From April 2 to September 18, Museo Jumex will present Urs Fischer: Lovers, a 20-year retrospective of one of the most internationally celebrated artists working today and the artist's first solo exhibition in Latin America. Organized by Museo Jumex with guest curator Francesco Bonami, Urs Fischer: Lovers brings together new works made for the museum with works loan from international public and private collections and the artist's archive. Collectively, the works showcase the broad creativity, humor, and depth of the artist's practice.
Created specifically for Museo Jumex, The Lovers #2 is a 10-meter-high monumental sculpture made of cast aluminum, stainless steel, and gold leaf, showing two forms that meet, one balancing on top of the other. Installed in the museum's plaza, the sculpture dialogues with the museum's architecture, designed by David Chipperfield, engaging viewers in a play of multiple art historical references that are recurring themes in Fischer's practice.

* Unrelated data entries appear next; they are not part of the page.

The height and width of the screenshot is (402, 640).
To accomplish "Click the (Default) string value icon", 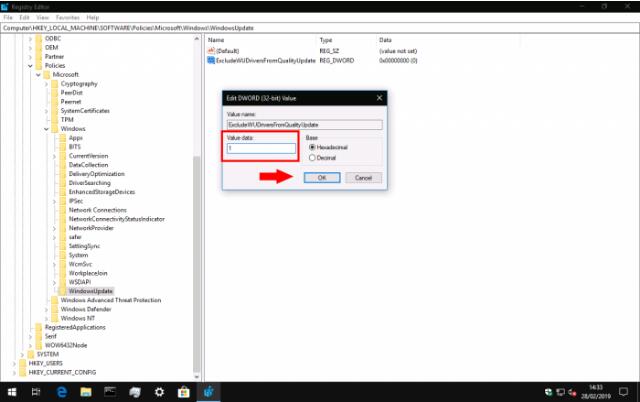I will tap(211, 49).
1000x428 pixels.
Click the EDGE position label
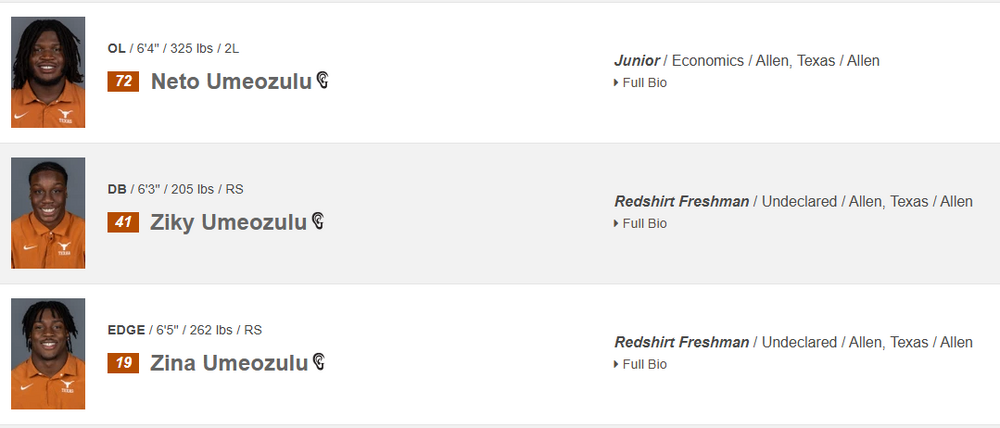click(x=126, y=329)
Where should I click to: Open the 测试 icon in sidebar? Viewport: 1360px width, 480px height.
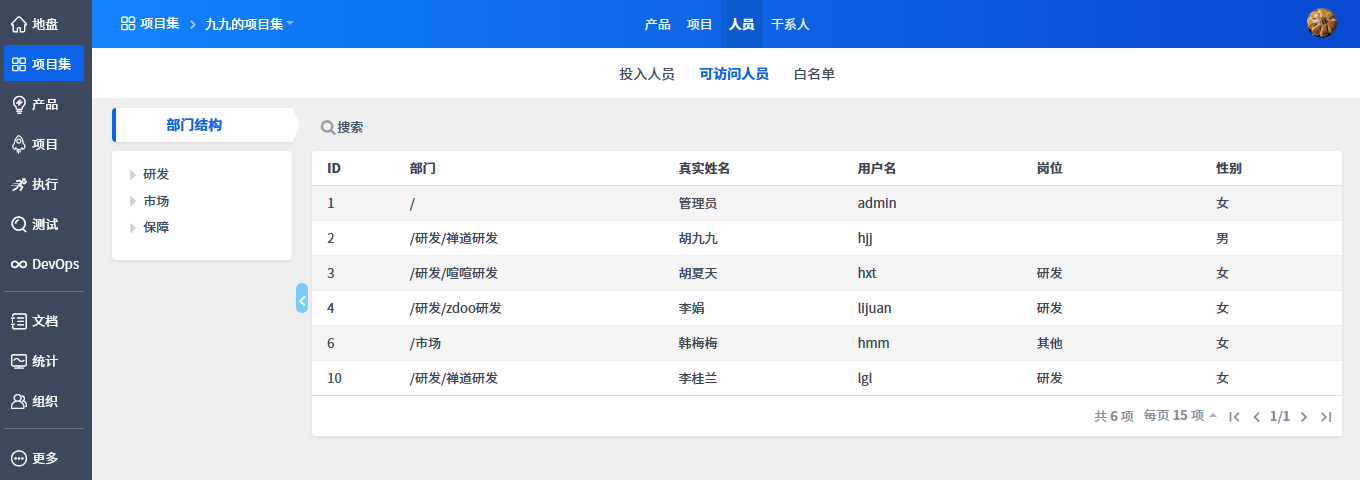point(18,224)
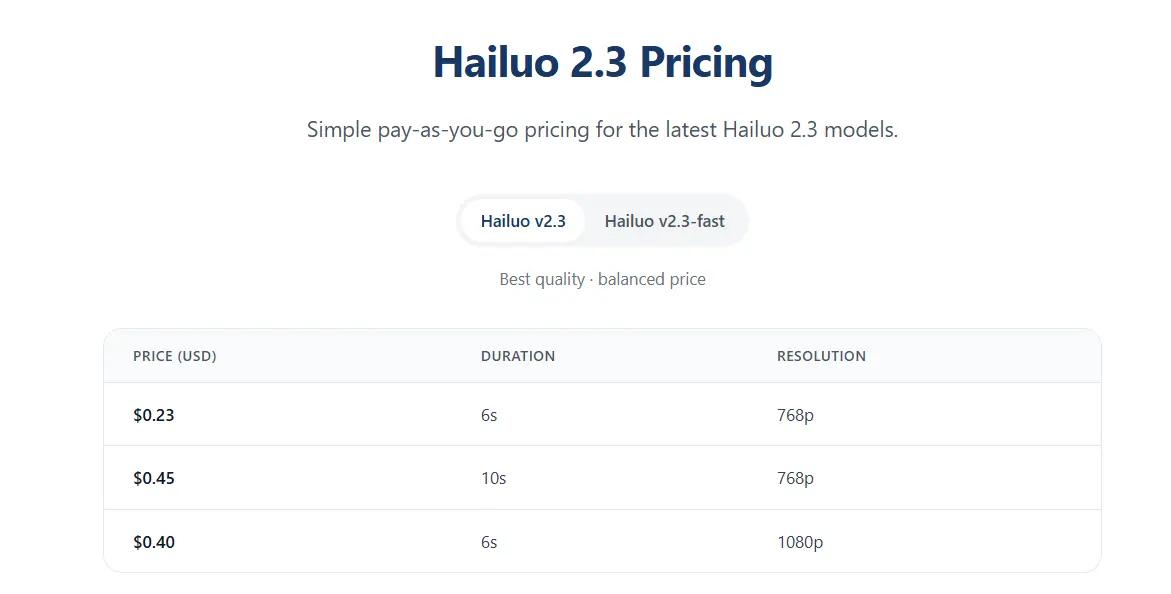Click the 6s duration in $0.40 row
The height and width of the screenshot is (594, 1171).
(x=489, y=542)
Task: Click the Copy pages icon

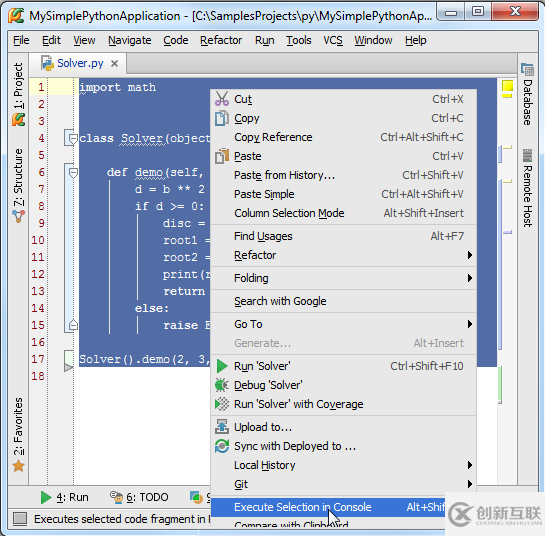Action: pyautogui.click(x=221, y=118)
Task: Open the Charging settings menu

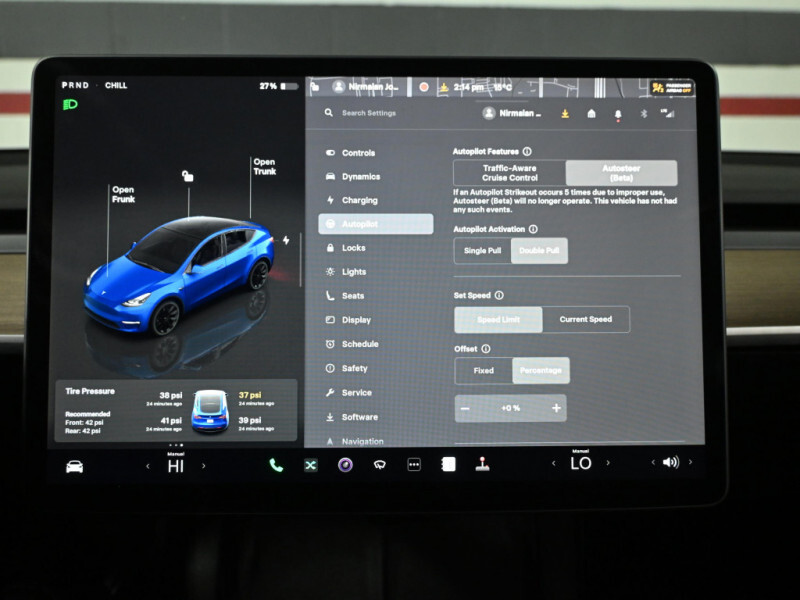Action: point(359,200)
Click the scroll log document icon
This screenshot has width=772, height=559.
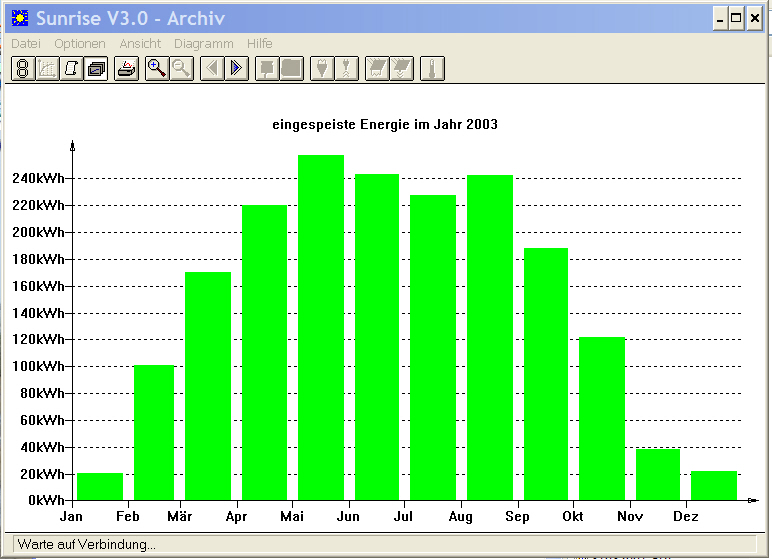pos(71,68)
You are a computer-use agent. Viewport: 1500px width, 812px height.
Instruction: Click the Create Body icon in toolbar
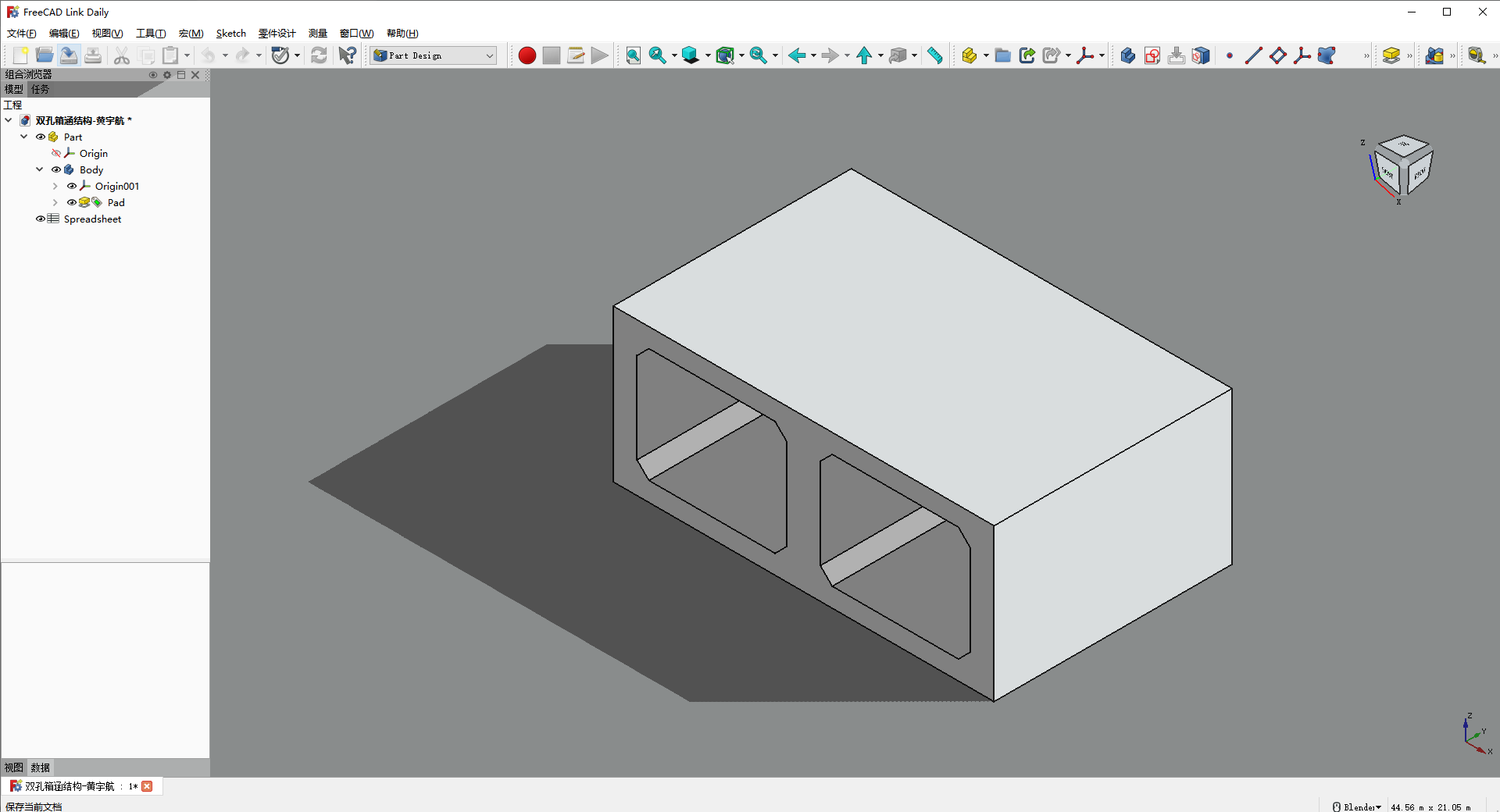pos(1127,55)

The exhibition will also feature distinctive works by the artist. In the form of candles, two new life-size portraits include that of philanthropist, visionary, and president of the Fundación Jumex Arte Contemporáneo, Eugenio López Alonso. These portraits will burn throughout the exhibition, marking the inevitable passage of time.
Lovers is organized thematically, and each gallery of the museum offers the viewer a different experience, creating shifts of emotion and perception, encouraging both concentrated and distanced gazing.
Urs Fischer, who is based in New York, began his career in Switzerland, where he studied photography at the Schule für Gestaltung, Zurich. His works were first shown in Europe in the mid-1990s. Fischer's first solo exhibition in an American museum was Urs Fischer: Marguerite de Ponty, which took place on three floors of the New Museum in New York in 2009. At the 2011 Venice Biennale, he presented a wax copy of Giambologna's late 16th-century sculpture The Rape of the Sabine Women. His works are in the collections of the Museum of Modern Art and the Whitney Museum in New York, the Rubell Family Collection in Miami, and the Jumex Collection in Mexico City.